Lead Research Organisation: Newcastle University
Department Name: Translational and Clinical Res Institute

Abstract

Magnetic resonance imaging (MRI) affords a window to the human body reporting the relative distribution of water in tissues within the body. MRI scans are used for clinical diagnosis with 100 million examinations per year, wherein 40% use a contrast agent that is given to the patient to enhance image clarity, aiding the radiologist in interpreting the scans observed. The scanner is tuned to the frequency where the water hydrogen nuclei resonate. This lies in the radiofrequency range.

We will develop a series of contrast agents that can be simultaneously observed with the water signal. These contrast agents, based on rare earth metal complexes, possess an intense reporting proton signal that can be observed far away from the water signal, typically 10 to 20 kHz away, allowing their selective observation. By carefully designing their molecular structure , the probe resonant frequency can be made to be sensitive not only to local temperature but also to other physiological parameters, such as pH or the local extracellular concentration of sodium. By administering at the same time, two rare earth complexes with different metals (such as thulium/dysprosium or erbium/terbium), each probe localises to the same region of the body and their shifted signals can be observed simultaneously with the water signal. This is termed a triple imaging experiment, and by measuring the two probe frequencies in, for example, the liver or the kidney, both the temperature and the pH can be assessed in the region of interest that is studied. In general, local temperature increases in the liver or kidney are indicators of disease, especially inflammation, as occurs in hepatitis or fibrosis of the liver. Similarly, altered extracellular pH is indicative of tissue ischaemia as occurs in many diseases where blood flow has been restricted , e.g. coronary heart disease and end stage renal disease.

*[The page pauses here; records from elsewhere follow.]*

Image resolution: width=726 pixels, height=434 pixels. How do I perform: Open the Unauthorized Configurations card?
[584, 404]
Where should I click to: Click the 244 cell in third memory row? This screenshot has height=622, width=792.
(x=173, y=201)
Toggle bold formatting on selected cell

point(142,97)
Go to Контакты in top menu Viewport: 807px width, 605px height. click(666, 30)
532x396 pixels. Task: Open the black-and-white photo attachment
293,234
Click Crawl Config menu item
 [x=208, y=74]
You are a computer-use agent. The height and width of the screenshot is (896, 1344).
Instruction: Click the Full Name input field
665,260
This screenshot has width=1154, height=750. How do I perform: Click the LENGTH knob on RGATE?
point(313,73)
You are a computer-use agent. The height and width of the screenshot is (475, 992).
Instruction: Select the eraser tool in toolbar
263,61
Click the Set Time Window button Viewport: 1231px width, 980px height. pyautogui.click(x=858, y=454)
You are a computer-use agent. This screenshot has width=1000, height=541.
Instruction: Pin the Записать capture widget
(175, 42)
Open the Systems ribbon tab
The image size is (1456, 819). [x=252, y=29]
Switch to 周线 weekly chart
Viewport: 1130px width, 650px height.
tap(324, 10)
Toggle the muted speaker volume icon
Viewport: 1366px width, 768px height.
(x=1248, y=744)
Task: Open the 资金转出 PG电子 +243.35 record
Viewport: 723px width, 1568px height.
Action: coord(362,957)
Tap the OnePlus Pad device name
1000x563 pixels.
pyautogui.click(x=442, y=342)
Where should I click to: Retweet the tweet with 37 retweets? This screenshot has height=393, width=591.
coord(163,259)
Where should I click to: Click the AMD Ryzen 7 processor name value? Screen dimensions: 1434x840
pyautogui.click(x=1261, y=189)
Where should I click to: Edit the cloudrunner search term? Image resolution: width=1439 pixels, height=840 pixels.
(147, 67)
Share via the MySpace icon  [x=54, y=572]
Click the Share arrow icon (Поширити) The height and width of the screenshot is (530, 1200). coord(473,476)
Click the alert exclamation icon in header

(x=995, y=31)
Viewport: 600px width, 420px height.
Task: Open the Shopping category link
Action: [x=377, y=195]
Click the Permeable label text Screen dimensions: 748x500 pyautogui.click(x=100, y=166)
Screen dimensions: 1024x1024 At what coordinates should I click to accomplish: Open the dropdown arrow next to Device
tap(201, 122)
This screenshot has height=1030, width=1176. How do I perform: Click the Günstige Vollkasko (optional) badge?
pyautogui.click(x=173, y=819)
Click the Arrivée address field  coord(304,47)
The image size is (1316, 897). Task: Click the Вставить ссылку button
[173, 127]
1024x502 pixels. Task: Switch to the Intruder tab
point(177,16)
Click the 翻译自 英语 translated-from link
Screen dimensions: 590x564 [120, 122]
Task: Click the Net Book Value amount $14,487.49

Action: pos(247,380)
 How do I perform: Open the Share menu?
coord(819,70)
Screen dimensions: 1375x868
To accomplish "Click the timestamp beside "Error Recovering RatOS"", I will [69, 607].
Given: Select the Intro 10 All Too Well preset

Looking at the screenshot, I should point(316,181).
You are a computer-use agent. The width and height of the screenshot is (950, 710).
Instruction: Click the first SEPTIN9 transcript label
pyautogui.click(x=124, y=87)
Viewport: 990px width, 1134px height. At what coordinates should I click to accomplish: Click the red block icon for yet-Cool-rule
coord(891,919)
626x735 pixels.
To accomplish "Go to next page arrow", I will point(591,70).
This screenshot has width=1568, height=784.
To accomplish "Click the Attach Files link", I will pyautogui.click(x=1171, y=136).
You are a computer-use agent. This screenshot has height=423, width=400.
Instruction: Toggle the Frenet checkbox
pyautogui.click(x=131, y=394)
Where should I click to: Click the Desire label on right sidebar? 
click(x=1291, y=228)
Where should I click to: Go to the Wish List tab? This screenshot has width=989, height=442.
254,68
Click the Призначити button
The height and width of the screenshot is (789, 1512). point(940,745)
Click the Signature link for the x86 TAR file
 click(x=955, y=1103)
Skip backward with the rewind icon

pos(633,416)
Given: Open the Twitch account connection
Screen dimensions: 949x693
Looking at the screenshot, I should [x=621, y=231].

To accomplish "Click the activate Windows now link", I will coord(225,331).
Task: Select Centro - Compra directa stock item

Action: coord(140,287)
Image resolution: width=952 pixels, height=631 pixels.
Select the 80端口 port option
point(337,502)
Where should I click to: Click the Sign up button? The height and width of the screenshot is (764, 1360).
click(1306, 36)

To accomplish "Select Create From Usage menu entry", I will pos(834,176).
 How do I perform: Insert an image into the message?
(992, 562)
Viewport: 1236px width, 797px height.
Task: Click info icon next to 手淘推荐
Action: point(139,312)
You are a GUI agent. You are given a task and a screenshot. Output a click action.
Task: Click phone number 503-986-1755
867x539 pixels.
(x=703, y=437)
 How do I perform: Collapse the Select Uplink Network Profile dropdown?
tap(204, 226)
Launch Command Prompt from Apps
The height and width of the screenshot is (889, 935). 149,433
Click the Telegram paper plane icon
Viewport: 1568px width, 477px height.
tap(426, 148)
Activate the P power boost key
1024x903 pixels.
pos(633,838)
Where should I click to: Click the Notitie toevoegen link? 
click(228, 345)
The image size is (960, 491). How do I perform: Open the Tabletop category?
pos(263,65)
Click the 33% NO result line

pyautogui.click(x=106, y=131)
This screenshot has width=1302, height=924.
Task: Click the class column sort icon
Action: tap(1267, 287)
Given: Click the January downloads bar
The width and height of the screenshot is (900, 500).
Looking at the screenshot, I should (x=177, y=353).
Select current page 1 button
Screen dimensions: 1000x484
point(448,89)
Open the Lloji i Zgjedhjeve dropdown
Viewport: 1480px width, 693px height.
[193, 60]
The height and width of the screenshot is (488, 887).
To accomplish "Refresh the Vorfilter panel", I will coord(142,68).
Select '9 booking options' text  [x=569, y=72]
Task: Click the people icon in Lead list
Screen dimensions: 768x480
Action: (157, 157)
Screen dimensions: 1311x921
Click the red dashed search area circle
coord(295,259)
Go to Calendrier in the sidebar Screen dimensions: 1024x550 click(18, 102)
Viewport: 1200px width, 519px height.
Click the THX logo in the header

A key aspect of this 'triple imaging' approach is that the new contrast agents can be detected at relatively low concentration, and at levels that are safe to use. These levels lie within the current range of the approved gadolinium contrast agents based on a cyclic ring structure that have been used clinically since 1988. This enhanced sensitivity arises from the closeness of the reporting proton signalling group to a magnetic metal centre that is incarcerated within the contrast agent: the signal acquisition sequence can be speeded up, allowing signal intensity to be acquired about 20 times faster than otherwise possible.